**PROBLEM STATEMENT**
Each entry should be restated word for word, with all pictures left out.

**Dataset entries**
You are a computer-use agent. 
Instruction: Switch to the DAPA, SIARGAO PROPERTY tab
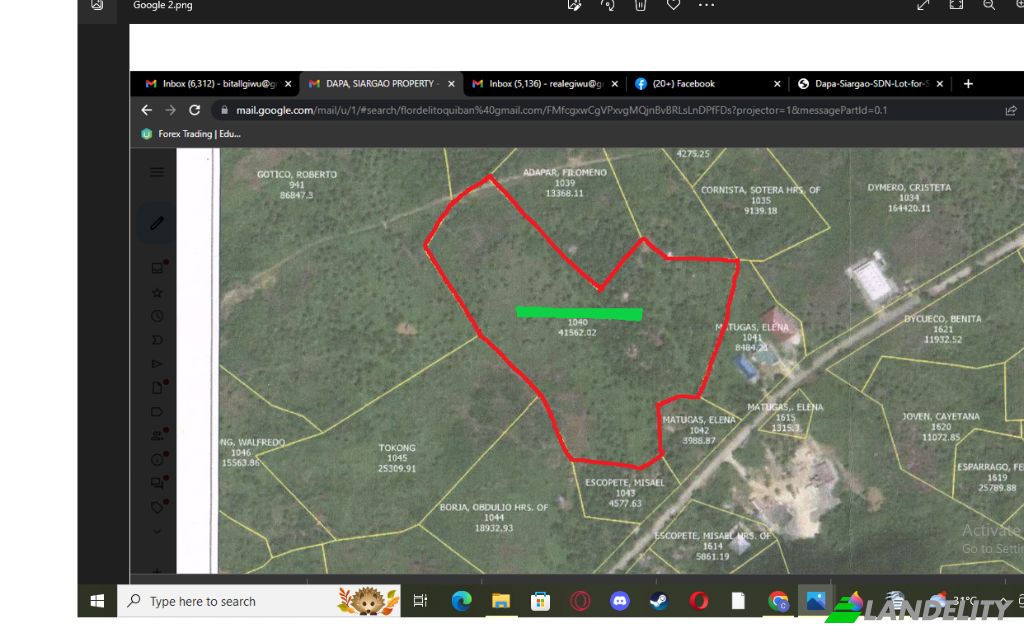point(380,84)
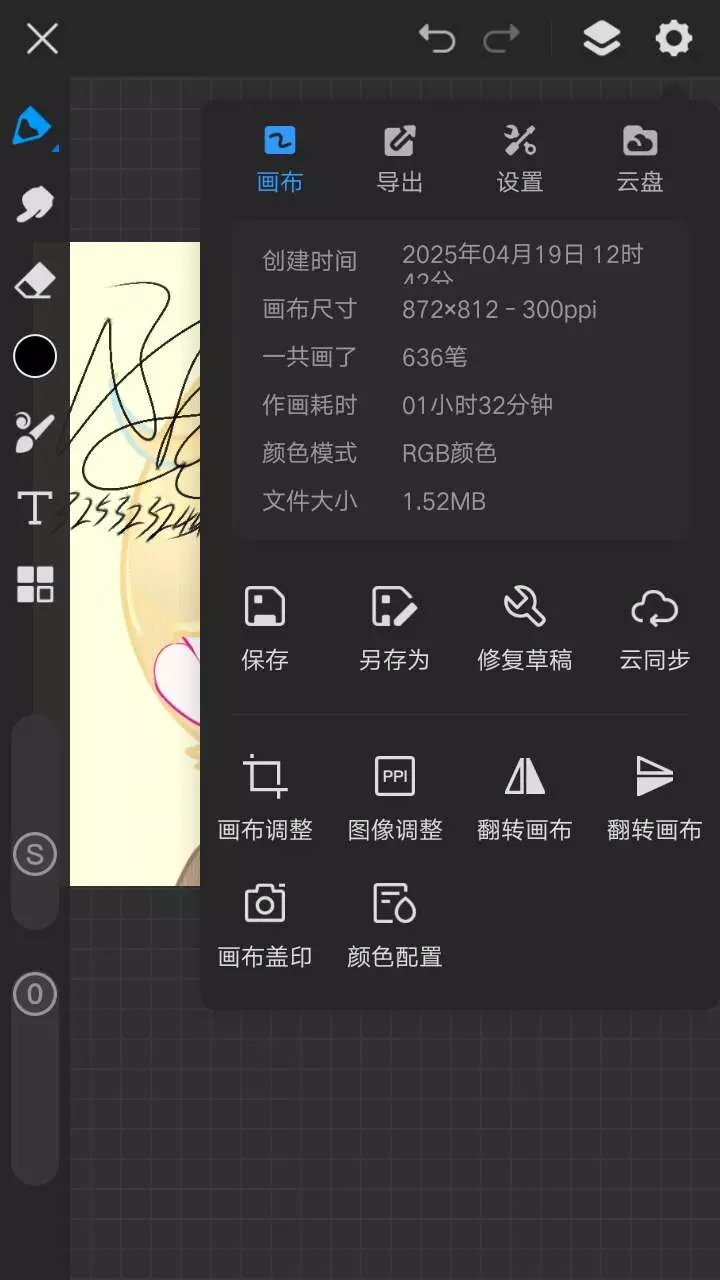The height and width of the screenshot is (1280, 720).
Task: Open the 云盘 tab
Action: [x=640, y=159]
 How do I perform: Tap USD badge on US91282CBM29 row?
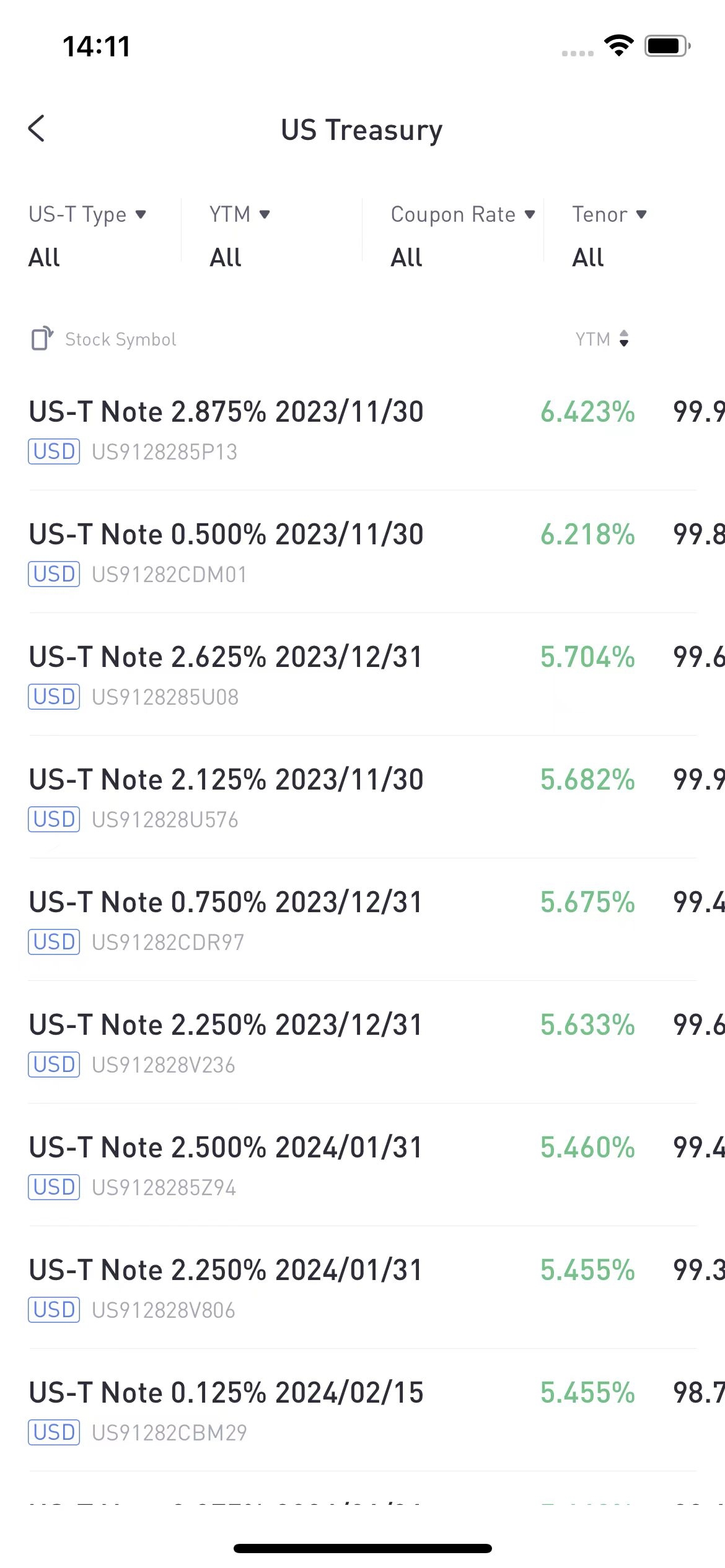[x=54, y=1432]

**EXPECTED OUTPUT**
You are a computer-use agent. 
Instruction: Switch to the DAPA, SIARGAO PROPERTY tab
point(380,84)
The height and width of the screenshot is (1280, 720).
Task: Open the 云盘 tab
Action: [x=640, y=159]
 How do I perform: Tap USD badge on US91282CBM29 row?
[x=54, y=1432]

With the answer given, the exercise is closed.